Buna göre hamd ile şükür arasında genellik, özellik ilişkisi vardır. Nimete karşılık dil ile övmek noktasında ikisi de ortaktır. Nimet olmayan ihtiyari iyiliklere karşılık dil ile övgüde bulunmak hamdin tek başına sahib olduğu bir özelliktir. Nimetin özelliği dolayısı ile kalb ve azalarla övgüde bulunmak ta şükrün tek başına sahib olduğu bir özelliktir.

Buna göre hamd, müteallakı itibariyle daha genel, aracı itibariyle daha özeldir. Şükür ise bunun tam aksinedir.

Hamd İle Medh (Övgü) Arasındaki Fark:

Hamd ile medh arasındaki farka gelince, İbnu’l-Kayyim şöyle demektedir: “Hamd, kendisine hamdolunanın iyiliklerini haber vermekle birlikte onu sevmeyi ve ta’zim etmeyi de ifade eder. Dolayısıyla beraberinde hayır iradesinin de bulunması kaçınılmazdır.

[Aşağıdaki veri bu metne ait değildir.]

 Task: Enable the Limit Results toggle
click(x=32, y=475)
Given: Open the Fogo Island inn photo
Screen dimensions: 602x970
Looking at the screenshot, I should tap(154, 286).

Medh (övmek) ise böyle değildir. O sadece bir haber vermekten ibarettir.”1

Bundan dolayı medh daha geniş çerçevede kullanılmaktadır. Çünkü medh canlı, ölü ve cansız varlıklar için de sözkonusu olabilmektedir.

“el-hamdu”de ki “el” istiğrak içindir. Yani muhakkak ve mukadder bütün hamd çeşit ve birimlerini kapsamayı ifade eder. Cins için olduğu da söylenmiştir. Bunun anlamı da1 “kâmil manasıyla hamd Allah için sözkonusudur. Bu da yüce Allah’ın kemal sıfatları ve güzel vasıfları dolayısıyla kendisine hamdetmeyi gerektiren herbir hususun onun hakkında sabit olmasını gerektirir. Zira kemal sıfatlarına sahib olmayan bir varlık mutlak olarak hamdolunan bir varlık değildir. Olsa olsa ancak bir yönü ile kendisine hamdedilir, bazı yönleriyle edilmeyebilir. Her bakımdan ve bütün bakış açılarına göre bütün hamd çeşitleri ile hamd edilen bir varlık olamaz. Bundan tek istisna bütün kemal sıfatlarına sahib olandır. Eğer kemal sıfatlarından bir tanesine dahi sahib olmazsa o sıfatın eksikliği sebebiyle ona yapılan hamdde eksiklik sözkonusu olur.”2

Rasûl ” sözlükte kendisi ile risalet (mesaj) gönderilen demektir. Mesela, onu bu iş ile rasûl olarak gönderdi, denilir. Yani o kimseden gönderdiği mesajı eda etmesi ve tebliğ etmesi istenmesi halinde bu ifade kullanılır. Çoğulu “rusl ve rusul” şekillerinde gelir.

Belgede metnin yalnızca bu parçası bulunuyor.